Collected data:
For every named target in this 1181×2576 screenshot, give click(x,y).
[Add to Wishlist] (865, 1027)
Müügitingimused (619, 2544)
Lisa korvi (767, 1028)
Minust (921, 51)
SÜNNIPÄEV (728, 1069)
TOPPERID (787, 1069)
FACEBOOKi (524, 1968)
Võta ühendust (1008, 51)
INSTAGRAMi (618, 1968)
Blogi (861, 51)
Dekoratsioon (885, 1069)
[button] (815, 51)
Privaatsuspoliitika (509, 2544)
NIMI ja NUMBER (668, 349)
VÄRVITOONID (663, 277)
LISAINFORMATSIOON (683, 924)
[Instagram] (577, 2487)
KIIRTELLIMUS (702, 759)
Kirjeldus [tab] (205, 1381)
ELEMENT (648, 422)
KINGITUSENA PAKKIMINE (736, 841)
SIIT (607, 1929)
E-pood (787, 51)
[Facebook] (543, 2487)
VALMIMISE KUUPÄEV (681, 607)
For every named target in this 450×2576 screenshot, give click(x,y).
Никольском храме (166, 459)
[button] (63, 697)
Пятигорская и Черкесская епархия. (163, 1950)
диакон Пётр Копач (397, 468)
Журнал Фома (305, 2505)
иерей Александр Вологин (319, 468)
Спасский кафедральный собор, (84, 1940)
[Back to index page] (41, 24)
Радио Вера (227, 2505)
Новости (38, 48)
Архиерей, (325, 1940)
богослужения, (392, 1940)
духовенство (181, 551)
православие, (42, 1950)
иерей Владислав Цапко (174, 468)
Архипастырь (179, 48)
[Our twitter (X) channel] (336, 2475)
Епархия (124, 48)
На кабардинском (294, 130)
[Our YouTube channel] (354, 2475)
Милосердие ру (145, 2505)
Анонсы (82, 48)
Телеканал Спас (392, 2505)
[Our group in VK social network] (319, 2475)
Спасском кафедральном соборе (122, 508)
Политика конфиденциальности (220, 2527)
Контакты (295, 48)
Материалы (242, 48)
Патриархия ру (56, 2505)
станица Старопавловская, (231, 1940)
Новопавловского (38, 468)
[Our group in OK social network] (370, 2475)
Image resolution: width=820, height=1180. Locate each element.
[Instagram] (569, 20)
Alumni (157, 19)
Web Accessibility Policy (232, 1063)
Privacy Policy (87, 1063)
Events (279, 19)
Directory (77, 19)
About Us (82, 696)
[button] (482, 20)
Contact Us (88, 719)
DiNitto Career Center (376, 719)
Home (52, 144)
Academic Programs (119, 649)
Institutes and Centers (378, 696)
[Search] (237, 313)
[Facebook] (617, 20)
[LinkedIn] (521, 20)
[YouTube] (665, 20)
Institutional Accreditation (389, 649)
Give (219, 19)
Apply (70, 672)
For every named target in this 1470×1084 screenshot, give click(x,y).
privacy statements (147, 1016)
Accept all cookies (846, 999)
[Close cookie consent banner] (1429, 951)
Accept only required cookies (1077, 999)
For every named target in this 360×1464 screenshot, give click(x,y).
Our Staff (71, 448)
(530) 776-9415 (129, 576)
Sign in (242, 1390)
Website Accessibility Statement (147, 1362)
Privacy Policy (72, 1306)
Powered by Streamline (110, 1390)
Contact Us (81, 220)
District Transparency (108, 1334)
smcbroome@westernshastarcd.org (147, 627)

### Task details:
Among the records above, which lines hold the word "target"? Copy each one.

### Output for this task:
For every named target in this 1181×2576 screenshot, give click(x,y).
For every named target in this 450×2576 screenshot, give click(x,y).
For every named target in this 1470×1084 screenshot, give click(x,y).
For every named target in this 360×1464 screenshot, give click(x,y).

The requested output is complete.